A horn beeped and she quickly dressed and stepped outside. “¿Otro grupo?” The driver asked her when he saw her.

“Yes. Another group. Un momento.”

Just as she reached for her bag, her body gave way and she sat down hard on the bed.

Two months ago, Nina said goodbye to Brynn that last morning, wishing that she was the one going to the meeting in the capital and to a comfortable hotel room. Nothing unusual about that day, or Brynn lifting her tanned arms to hand her bag to the man on top of the bus, then turning to wave goodbye.

Once the shaking started that night, the earth continued to tremble eternally. Two small children clung to Nina as all three lay on the soccer field, too afraid to sleep inside. One child lost both her parents and later went to live with her uncle, the other found his mother the next afternoon.

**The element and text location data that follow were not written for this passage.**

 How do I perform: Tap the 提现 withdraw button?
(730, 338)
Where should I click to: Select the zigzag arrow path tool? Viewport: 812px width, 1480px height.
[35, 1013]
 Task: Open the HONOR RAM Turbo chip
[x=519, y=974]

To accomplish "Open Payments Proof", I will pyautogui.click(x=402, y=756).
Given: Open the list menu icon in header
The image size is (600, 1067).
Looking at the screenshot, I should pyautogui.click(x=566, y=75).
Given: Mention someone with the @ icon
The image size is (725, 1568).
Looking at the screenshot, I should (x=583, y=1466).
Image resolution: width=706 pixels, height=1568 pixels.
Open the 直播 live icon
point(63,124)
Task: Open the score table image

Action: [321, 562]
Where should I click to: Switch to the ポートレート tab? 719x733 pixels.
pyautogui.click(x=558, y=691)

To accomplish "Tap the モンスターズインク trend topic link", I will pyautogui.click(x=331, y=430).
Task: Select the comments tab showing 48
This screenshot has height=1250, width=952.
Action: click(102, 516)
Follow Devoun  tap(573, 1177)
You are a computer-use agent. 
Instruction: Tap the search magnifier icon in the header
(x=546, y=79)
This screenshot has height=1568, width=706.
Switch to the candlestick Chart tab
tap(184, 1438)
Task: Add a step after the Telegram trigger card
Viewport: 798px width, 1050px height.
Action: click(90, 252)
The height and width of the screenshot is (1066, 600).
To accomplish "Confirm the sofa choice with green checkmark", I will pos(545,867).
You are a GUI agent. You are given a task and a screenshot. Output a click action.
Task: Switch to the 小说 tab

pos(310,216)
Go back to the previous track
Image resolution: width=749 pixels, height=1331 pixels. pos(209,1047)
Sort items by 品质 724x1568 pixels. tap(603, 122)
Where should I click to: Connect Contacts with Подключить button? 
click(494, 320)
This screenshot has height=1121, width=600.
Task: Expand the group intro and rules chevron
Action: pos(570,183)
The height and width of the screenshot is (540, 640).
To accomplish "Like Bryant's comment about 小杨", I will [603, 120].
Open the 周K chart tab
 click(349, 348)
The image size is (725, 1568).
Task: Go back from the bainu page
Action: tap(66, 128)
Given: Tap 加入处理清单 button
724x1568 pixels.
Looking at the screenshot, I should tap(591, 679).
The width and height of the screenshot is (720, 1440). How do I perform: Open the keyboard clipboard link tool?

But that night they had no one but Nina who pressed her hands against both of them, comforting them. She calmed herself by concentrating on the band of light over her head, the arc of the Milky Way. See, she told the children. The boy pointed at one particularly bright star. “Etwal.” His voice rasped from the dust.

Seventeen days later, they pulled Brynn’s body out of the rubble of the hotel.

“Are you all right?” The driver stood at the door and looked into the room, but did not come inside.

“Estoy bien.” Nina got up from the bed. “We’re taking the group from the airport to the clinic in Camanchaj.”

“I know.” The driver stood back from the door and let her pass as she walked toward the van, then climbed inside.

On the road to Guatemala City, the driver respected the silence, humming softly under his breath as he drove. Nina busied her mind by checking off all the tasks—the construction supplies purchased, the hostel reservations made, the translators hired. Another group, here for only a week or two. Another group of fractured hearts, to be remade again. For a while, Nina knew that hers would not be alone.